Experimental Evaluation
The prototype was tested in a 30 m × 20 m hospital corridor equipped with five Wi‑Fi APs and ten RPs. Fifteen volunteers performed 100 positioning trials while walking to various destinations. The mean positioning error was 2.5 m (standard deviation 0.8 m), which slightly outperforms typical Bluetooth‑beacon solutions that report errors around 3 m. Path‑finding latency remained below 1.5 seconds, satisfying interactive navigation requirements. Multi‑user scenarios showed negligible degradation, confirming the scalability of the Firebase‑based synchronization.

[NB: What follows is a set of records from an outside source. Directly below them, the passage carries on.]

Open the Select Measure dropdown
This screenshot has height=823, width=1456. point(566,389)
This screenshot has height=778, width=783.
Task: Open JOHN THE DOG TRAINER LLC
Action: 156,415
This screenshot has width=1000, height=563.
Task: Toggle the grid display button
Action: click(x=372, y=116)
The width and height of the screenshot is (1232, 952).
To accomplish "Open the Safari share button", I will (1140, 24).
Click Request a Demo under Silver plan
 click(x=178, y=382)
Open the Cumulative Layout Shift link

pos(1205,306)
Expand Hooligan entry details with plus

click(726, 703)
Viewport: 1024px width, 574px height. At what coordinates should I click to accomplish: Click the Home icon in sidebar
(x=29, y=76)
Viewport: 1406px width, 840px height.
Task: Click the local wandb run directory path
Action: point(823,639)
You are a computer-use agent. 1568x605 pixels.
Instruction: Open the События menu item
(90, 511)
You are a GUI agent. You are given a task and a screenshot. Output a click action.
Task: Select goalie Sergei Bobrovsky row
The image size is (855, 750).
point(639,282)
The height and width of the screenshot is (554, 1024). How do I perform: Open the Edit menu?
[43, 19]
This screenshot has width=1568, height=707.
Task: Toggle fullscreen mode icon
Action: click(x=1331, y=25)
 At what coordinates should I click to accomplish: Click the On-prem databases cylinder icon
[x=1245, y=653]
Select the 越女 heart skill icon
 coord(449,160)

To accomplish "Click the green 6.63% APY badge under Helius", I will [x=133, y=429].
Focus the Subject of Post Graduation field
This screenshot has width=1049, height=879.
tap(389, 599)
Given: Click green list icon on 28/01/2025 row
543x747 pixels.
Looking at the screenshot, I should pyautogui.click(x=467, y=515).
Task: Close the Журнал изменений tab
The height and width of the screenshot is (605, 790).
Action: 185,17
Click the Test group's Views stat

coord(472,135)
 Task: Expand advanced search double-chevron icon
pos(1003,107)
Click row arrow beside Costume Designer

Limitations and Future Work
The authors acknowledge several constraints: (1) the fingerprint database must be refreshed when APs are added, removed, or re‑oriented; (2) the current approach only yields 2‑D positions, limiting applicability in multi‑floor buildings; (3) rapid environmental changes (crowds, doors opening/closing) can cause RSSI fluctuations that the static fingerprint cannot fully capture. To address these issues they propose (a) incorporating deep learning models (e.g., convolutional neural networks) to learn more robust signal representations, (b) fusing additional modalities such as BLE beacons, Ultra‑Wideband (UWB), or inertial sensors for hybrid positioning, and (c) extending the map layer to a true 3‑D model that includes elevators and stairs, possibly leveraging ARCore for augmented‑reality guidance.
Conclusion
The study demonstrates that a Wi‑Fi RSS fingerprinting engine, when tightly coupled with Google Maps’ custom overlay capabilities, can deliver indoor navigation with an average accuracy of about 2.5 meters and real‑time route guidance. The prototype validates the feasibility of low‑cost, smartphone‑only indoor navigation without requiring dedicated hardware installations, and it opens avenues for further enhancements through machine‑learning‑based signal modeling and multi‑modal sensor fusion.